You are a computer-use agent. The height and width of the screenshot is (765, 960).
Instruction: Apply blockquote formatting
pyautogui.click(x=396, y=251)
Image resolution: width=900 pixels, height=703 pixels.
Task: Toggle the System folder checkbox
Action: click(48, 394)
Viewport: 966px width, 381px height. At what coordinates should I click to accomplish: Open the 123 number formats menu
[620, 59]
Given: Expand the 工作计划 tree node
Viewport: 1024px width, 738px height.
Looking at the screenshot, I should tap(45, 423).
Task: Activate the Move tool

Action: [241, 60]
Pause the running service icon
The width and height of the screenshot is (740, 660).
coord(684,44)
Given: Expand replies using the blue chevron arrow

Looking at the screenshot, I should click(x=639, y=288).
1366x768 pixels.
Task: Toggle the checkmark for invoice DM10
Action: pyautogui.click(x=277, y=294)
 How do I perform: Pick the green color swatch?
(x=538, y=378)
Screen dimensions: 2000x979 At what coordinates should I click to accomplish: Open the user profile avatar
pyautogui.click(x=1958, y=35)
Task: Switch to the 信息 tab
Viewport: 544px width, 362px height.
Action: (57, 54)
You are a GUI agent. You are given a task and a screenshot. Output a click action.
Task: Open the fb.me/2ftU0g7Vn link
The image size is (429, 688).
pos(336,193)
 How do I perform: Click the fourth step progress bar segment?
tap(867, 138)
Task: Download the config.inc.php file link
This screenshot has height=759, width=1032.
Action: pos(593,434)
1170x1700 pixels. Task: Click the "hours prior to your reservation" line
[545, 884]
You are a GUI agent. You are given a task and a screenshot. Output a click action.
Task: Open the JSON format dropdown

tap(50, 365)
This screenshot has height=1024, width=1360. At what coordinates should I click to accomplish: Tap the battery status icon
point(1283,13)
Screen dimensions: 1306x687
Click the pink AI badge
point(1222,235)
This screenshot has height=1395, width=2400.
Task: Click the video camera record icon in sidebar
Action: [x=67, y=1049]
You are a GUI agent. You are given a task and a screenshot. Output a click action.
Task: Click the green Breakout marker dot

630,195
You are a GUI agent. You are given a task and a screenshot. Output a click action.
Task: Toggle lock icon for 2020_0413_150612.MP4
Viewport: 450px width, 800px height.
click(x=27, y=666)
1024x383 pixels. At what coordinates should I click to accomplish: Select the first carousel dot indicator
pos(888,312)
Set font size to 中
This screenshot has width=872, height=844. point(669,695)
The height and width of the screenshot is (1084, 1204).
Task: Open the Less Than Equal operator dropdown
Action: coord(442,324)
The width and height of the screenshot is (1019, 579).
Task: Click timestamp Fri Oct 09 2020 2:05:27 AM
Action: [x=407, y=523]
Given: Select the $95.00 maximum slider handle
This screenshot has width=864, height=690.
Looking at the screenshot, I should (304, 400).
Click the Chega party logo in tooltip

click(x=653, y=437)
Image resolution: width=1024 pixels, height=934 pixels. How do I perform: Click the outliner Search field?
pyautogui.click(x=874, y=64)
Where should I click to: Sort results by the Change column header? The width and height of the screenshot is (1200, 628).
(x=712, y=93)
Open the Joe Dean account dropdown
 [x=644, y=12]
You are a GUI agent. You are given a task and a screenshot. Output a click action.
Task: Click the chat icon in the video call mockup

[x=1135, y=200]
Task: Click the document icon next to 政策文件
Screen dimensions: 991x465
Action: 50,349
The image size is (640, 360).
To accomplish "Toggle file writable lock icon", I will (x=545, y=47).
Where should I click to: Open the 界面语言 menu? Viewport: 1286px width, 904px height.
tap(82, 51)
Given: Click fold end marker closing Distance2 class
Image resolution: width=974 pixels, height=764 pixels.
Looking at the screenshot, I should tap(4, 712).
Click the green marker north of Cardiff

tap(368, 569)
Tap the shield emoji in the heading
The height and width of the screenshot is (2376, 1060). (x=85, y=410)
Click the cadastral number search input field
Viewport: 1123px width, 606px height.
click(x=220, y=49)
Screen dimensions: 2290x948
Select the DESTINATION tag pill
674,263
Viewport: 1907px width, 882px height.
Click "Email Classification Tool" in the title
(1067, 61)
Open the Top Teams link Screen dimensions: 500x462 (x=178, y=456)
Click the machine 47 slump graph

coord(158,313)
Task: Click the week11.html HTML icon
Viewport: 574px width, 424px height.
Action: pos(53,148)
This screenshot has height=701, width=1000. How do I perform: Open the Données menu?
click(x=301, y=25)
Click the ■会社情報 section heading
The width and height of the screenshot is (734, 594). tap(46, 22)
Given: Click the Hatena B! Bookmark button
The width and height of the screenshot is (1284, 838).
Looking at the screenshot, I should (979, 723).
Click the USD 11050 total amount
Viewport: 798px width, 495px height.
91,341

----

WHAT IS BEING ASKED
Word for word, return each of the entries shown above.

RESULT
You are a computer-use agent. The height and width of the screenshot is (765, 960).
Instruction: Apply blockquote formatting
pyautogui.click(x=396, y=251)
Image resolution: width=900 pixels, height=703 pixels.
Task: Toggle the System folder checkbox
Action: click(48, 394)
Viewport: 966px width, 381px height. At what coordinates should I click to accomplish: Open the 123 number formats menu
[620, 59]
Given: Expand the 工作计划 tree node
Viewport: 1024px width, 738px height.
Looking at the screenshot, I should tap(45, 423).
Task: Activate the Move tool

Action: [241, 60]
Pause the running service icon
The width and height of the screenshot is (740, 660).
coord(684,44)
Given: Expand replies using the blue chevron arrow

Looking at the screenshot, I should click(x=639, y=288).
1366x768 pixels.
Task: Toggle the checkmark for invoice DM10
Action: pyautogui.click(x=277, y=294)
 How do I perform: Pick the green color swatch?
(x=538, y=378)
Screen dimensions: 2000x979 At what coordinates should I click to accomplish: Open the user profile avatar
pyautogui.click(x=1958, y=35)
Task: Switch to the 信息 tab
Viewport: 544px width, 362px height.
Action: (57, 54)
You are a GUI agent. You are given a task and a screenshot. Output a click action.
Task: Open the fb.me/2ftU0g7Vn link
The image size is (429, 688).
pos(336,193)
 How do I perform: Click the fourth step progress bar segment?
tap(867, 138)
Task: Download the config.inc.php file link
This screenshot has height=759, width=1032.
Action: pos(593,434)
1170x1700 pixels. Task: Click the "hours prior to your reservation" line
[545, 884]
You are a GUI agent. You are given a task and a screenshot. Output a click action.
Task: Open the JSON format dropdown

tap(50, 365)
This screenshot has height=1024, width=1360. At what coordinates should I click to accomplish: Tap the battery status icon
point(1283,13)
Screen dimensions: 1306x687
Click the pink AI badge
point(1222,235)
This screenshot has height=1395, width=2400.
Task: Click the video camera record icon in sidebar
Action: [x=67, y=1049]
You are a GUI agent. You are given a task and a screenshot. Output a click action.
Task: Click the green Breakout marker dot

630,195
You are a GUI agent. You are given a task and a screenshot. Output a click action.
Task: Toggle lock icon for 2020_0413_150612.MP4
Viewport: 450px width, 800px height.
click(x=27, y=666)
1024x383 pixels. At what coordinates should I click to accomplish: Select the first carousel dot indicator
pos(888,312)
Set font size to 中
This screenshot has width=872, height=844. point(669,695)
The height and width of the screenshot is (1084, 1204).
Task: Open the Less Than Equal operator dropdown
Action: coord(442,324)
The width and height of the screenshot is (1019, 579).
Task: Click timestamp Fri Oct 09 2020 2:05:27 AM
Action: [x=407, y=523]
Given: Select the $95.00 maximum slider handle
This screenshot has width=864, height=690.
Looking at the screenshot, I should (304, 400).
Click the Chega party logo in tooltip

click(x=653, y=437)
Image resolution: width=1024 pixels, height=934 pixels. How do I perform: Click the outliner Search field?
pyautogui.click(x=874, y=64)
Where should I click to: Sort results by the Change column header? The width and height of the screenshot is (1200, 628).
(x=712, y=93)
Open the Joe Dean account dropdown
 [x=644, y=12]
You are a GUI agent. You are given a task and a screenshot. Output a click action.
Task: Click the chat icon in the video call mockup

[x=1135, y=200]
Task: Click the document icon next to 政策文件
Screen dimensions: 991x465
Action: 50,349
The image size is (640, 360).
To accomplish "Toggle file writable lock icon", I will (x=545, y=47).
Where should I click to: Open the 界面语言 menu? Viewport: 1286px width, 904px height.
tap(82, 51)
Given: Click fold end marker closing Distance2 class
Image resolution: width=974 pixels, height=764 pixels.
Looking at the screenshot, I should tap(4, 712).
Click the green marker north of Cardiff

tap(368, 569)
Tap the shield emoji in the heading
The height and width of the screenshot is (2376, 1060). (x=85, y=410)
Click the cadastral number search input field
Viewport: 1123px width, 606px height.
click(x=220, y=49)
Screen dimensions: 2290x948
Select the DESTINATION tag pill
674,263
Viewport: 1907px width, 882px height.
Click "Email Classification Tool" in the title
(1067, 61)
Open the Top Teams link Screen dimensions: 500x462 (x=178, y=456)
Click the machine 47 slump graph

coord(158,313)
Task: Click the week11.html HTML icon
Viewport: 574px width, 424px height.
Action: pos(53,148)
This screenshot has height=701, width=1000. How do I perform: Open the Données menu?
click(x=301, y=25)
Click the ■会社情報 section heading
The width and height of the screenshot is (734, 594). tap(46, 22)
Given: Click the Hatena B! Bookmark button
The width and height of the screenshot is (1284, 838).
Looking at the screenshot, I should (979, 723).
Click the USD 11050 total amount
Viewport: 798px width, 495px height.
91,341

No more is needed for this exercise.